Quay Road AI runs south along tracts owned by the Ambercrombies and plaintiffs. In 1954, a flood washed out a bridge along Quay Road and the rerouted crossing occurred 100 feet west, onto plaintiffs’ land. In 2005, the Ambercrombies leased their property for a solar farm, and access to the leased lands required use of the crossing. When construction began, plaintiffs demanded payment from the solar lease company to use the crossing. Negotiations between the solar company and plaintiffs failed, and plaintiffs sued for an injunction to prevent the solar company from using the crossing. The county intervened claiming the crossing was within a public prescriptive easement.    

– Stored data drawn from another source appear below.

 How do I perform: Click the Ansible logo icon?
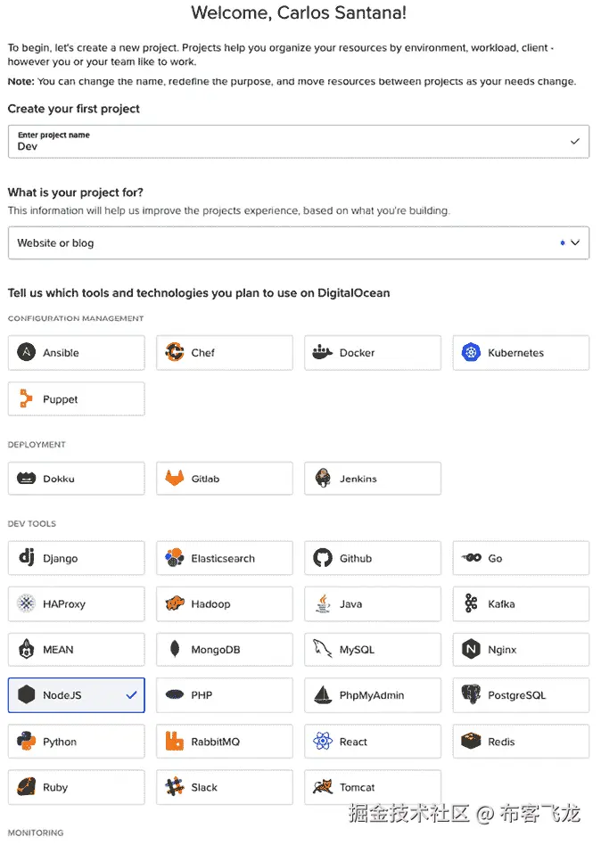[26, 353]
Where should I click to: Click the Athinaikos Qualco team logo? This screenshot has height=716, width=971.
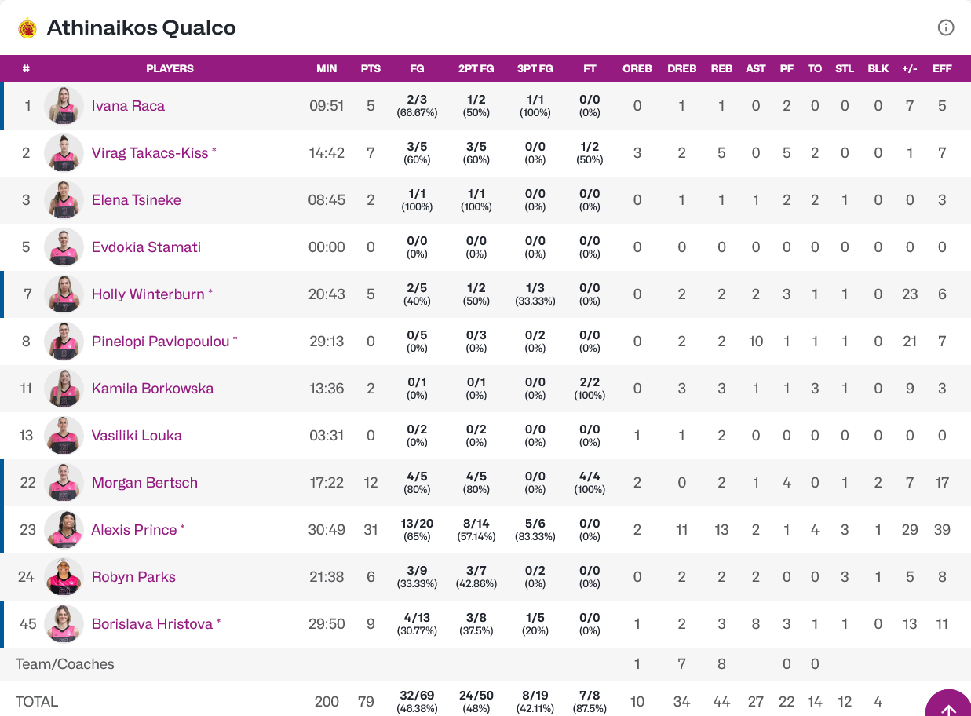pyautogui.click(x=27, y=28)
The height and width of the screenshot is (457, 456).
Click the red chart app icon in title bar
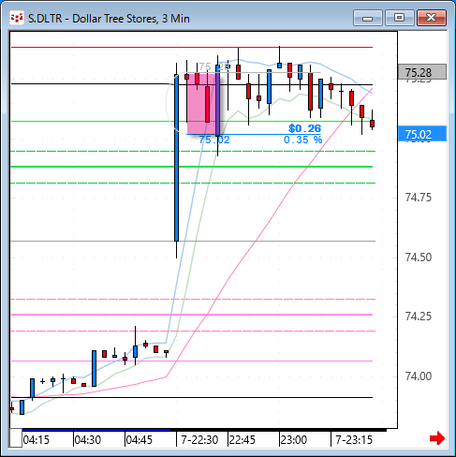click(17, 19)
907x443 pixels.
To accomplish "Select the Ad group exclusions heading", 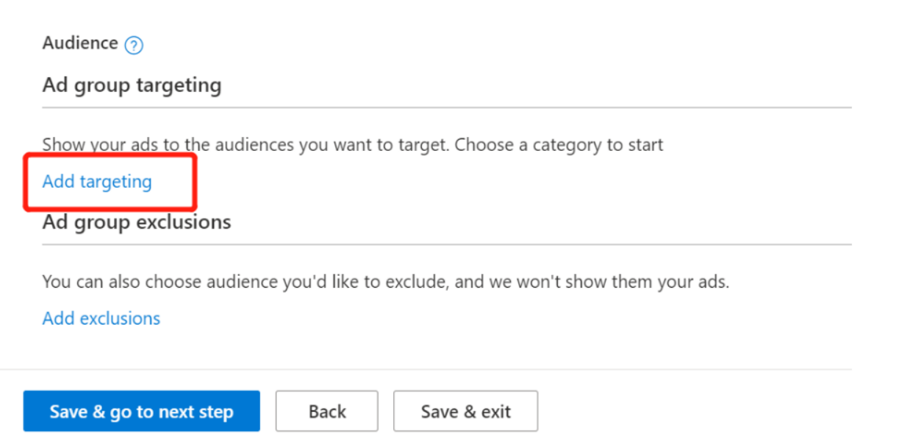I will [x=137, y=222].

A public prescriptive easement requires the claiming party to establish that the public used the property, open or notorious adverse use of land, and the use continued without interruption for the prescriptive period. Trial court found that there were maps showing the crossing as a public road, neighbors never asked permission for use, and the local title company identified the road as public. The trial court found that crossing was a public prescriptive easement. On appeal, the court of appeals overturned the trial court and held that establishing a public prescriptive easement requires evidence showing the public’s frequency of use or number of users.

The supreme court found that crux of the issue lies with proving the public nature of the road, not the number of individuals who used. Ultimately, the court held that to establish a prescriptive easement “frequency of use or number of users is unimportant, it being enough if use of the road in question was free and common to all who had occasion to use it as a public highway[.]” It held the crossing on plaintiffs’ land was subject to a public prescriptive easement.

McFarland Land and Cattle, Inc. v. Caprock Solar 1, LLC, No. S-1-SC-38934 (N.M. July 13, 2023).